#### Information shown
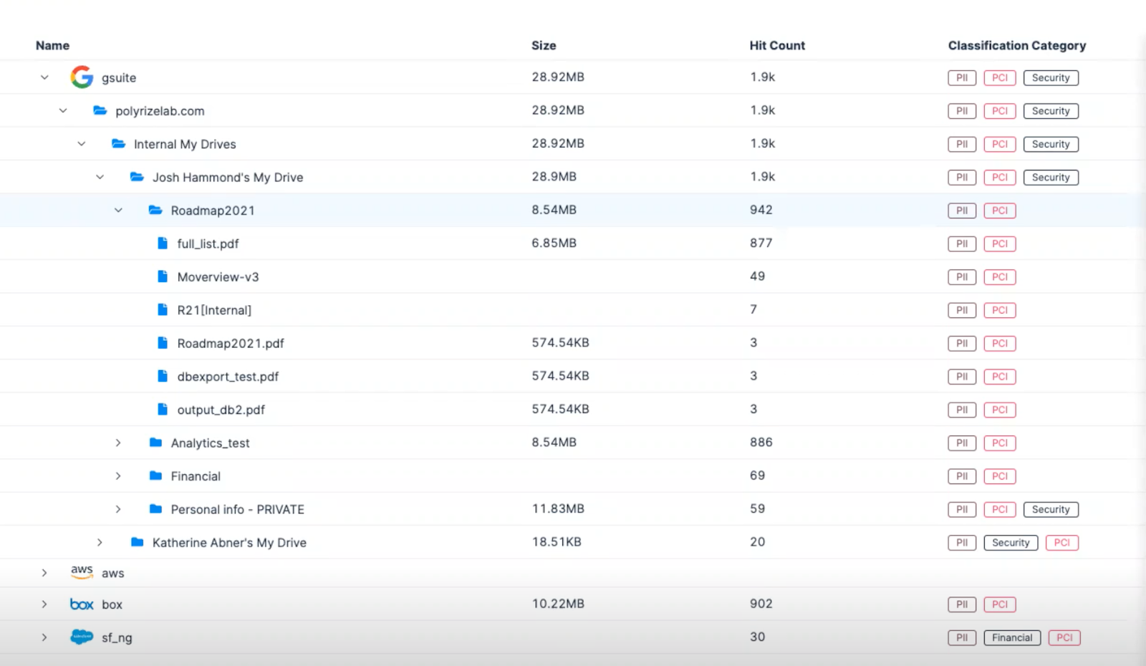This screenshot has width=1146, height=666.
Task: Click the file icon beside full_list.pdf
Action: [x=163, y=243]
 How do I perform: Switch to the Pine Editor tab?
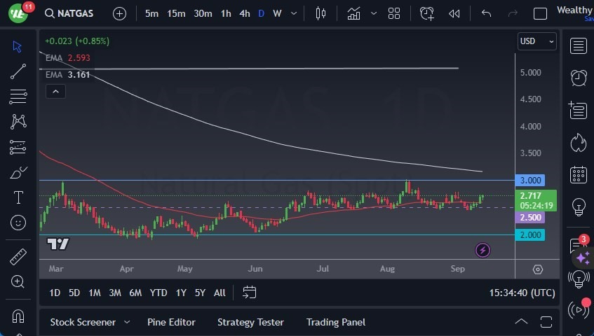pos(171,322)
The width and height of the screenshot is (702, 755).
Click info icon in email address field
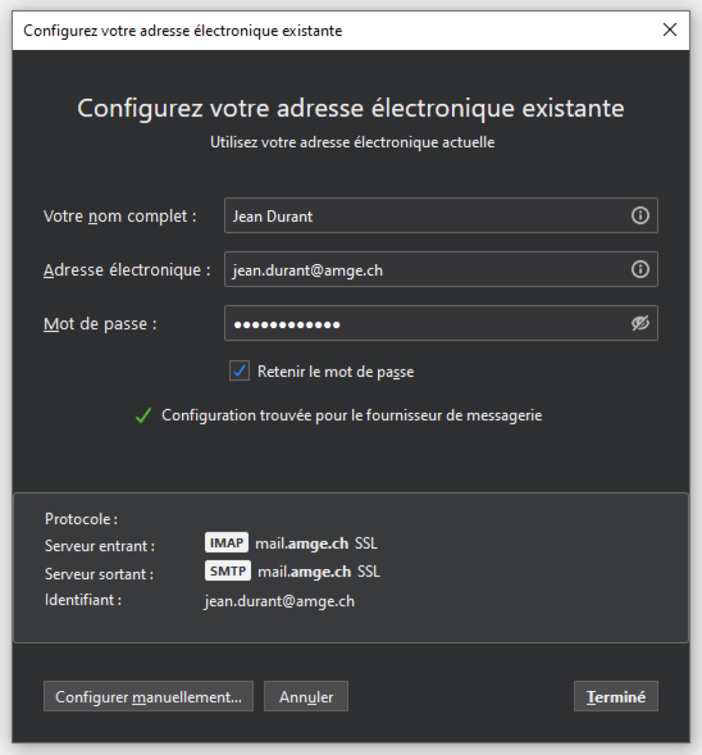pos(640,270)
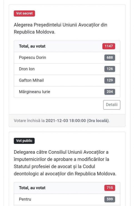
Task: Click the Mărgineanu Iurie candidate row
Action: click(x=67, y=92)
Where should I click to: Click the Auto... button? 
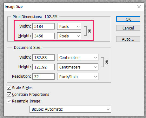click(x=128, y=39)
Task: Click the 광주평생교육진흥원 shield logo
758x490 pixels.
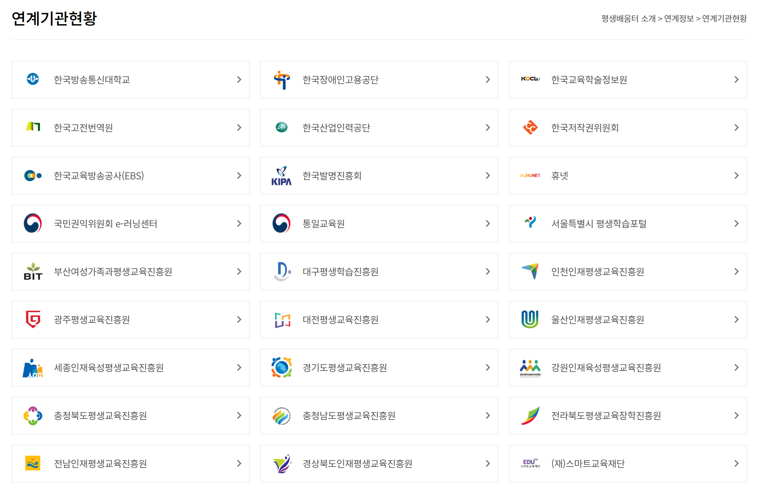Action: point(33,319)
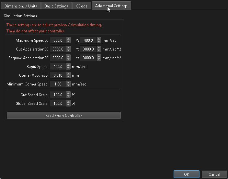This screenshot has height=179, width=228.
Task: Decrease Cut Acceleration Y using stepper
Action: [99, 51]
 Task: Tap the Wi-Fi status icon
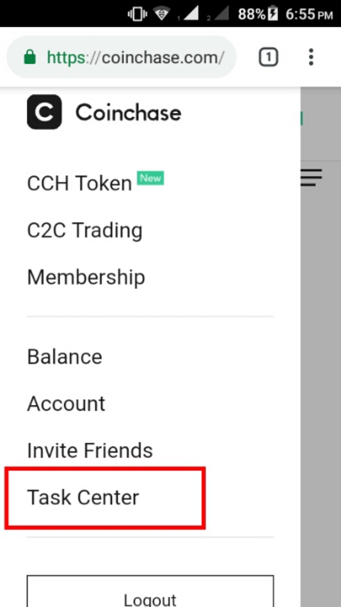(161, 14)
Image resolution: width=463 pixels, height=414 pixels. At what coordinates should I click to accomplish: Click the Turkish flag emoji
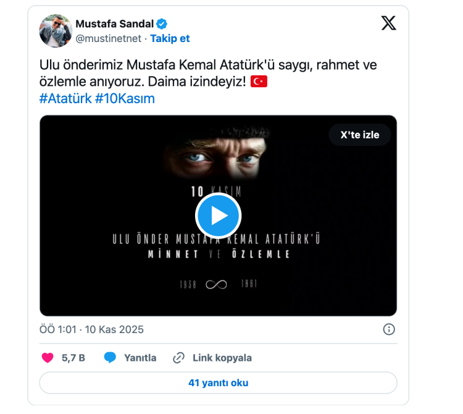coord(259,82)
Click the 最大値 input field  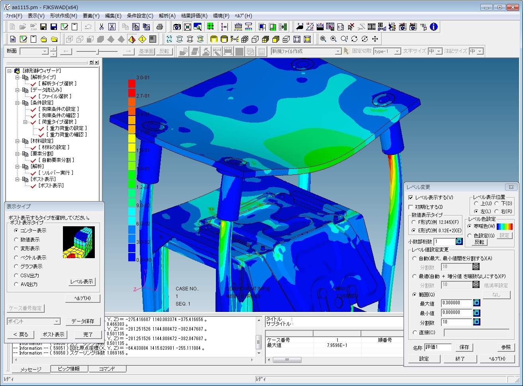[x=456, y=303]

* * *

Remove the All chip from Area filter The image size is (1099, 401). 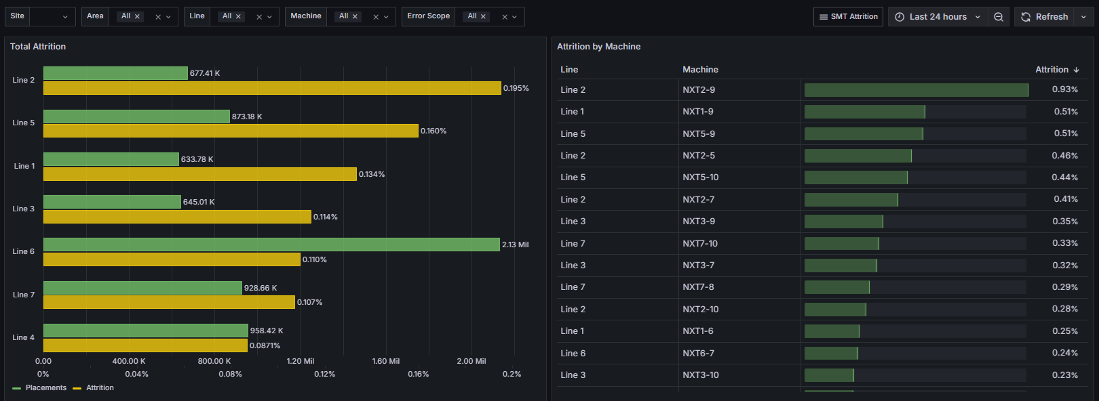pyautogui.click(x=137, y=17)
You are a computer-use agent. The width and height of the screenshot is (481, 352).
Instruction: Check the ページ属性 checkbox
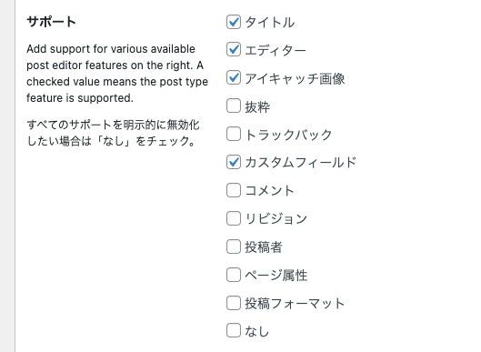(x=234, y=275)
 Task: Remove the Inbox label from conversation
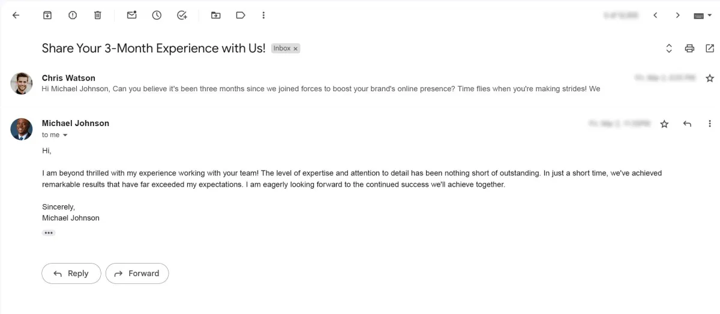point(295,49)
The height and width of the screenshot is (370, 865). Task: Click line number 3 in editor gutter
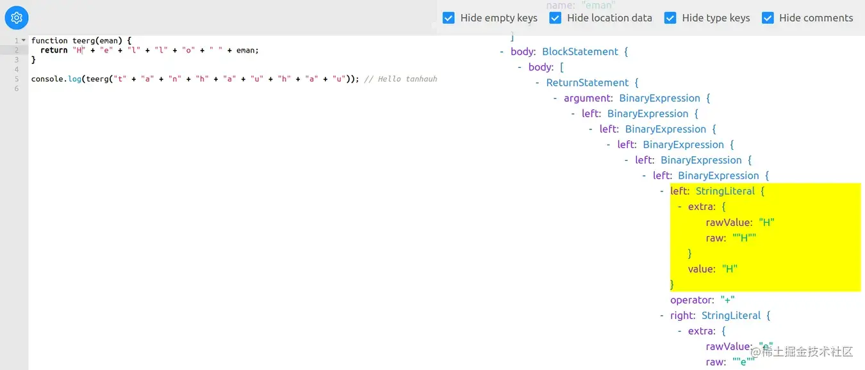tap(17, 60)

---

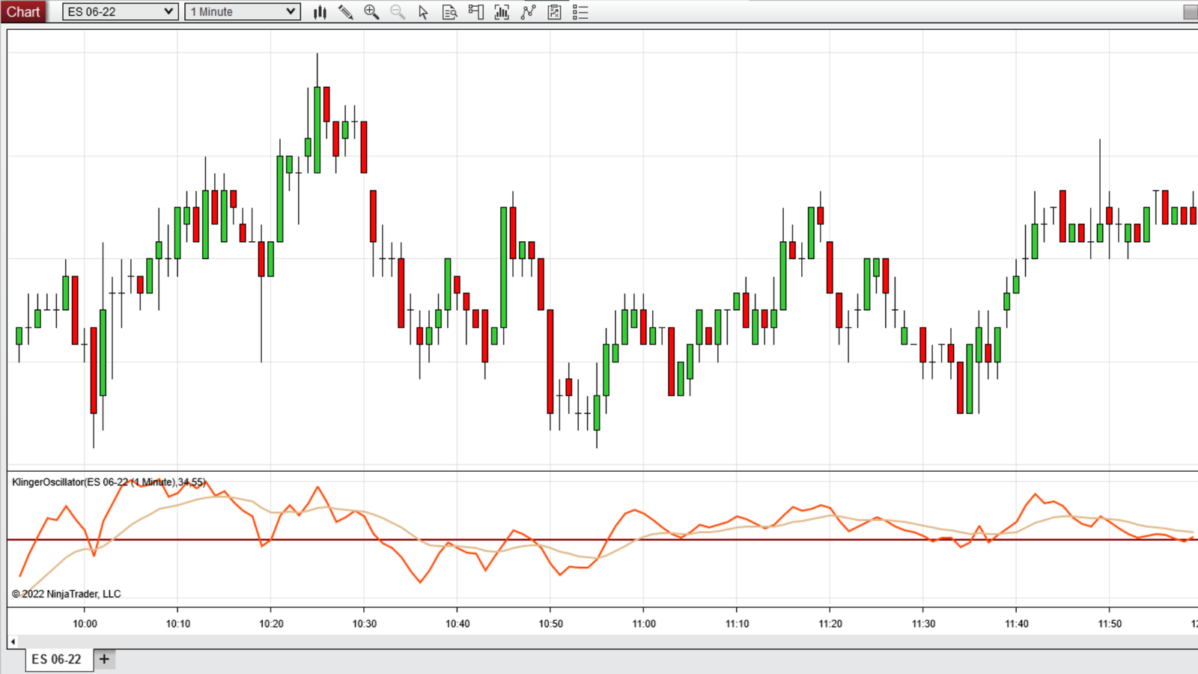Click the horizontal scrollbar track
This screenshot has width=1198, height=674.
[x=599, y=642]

#### Prompt
Convert everything in the data from the line containing "The height and" down to the line containing "tap(17, 60)", both lines included, into a numbered list without blank lines. Leave the pictures out.

#### Written response
1. The height and width of the screenshot is (370, 865). Task: Click line number 3 in editor gutter
2. tap(17, 60)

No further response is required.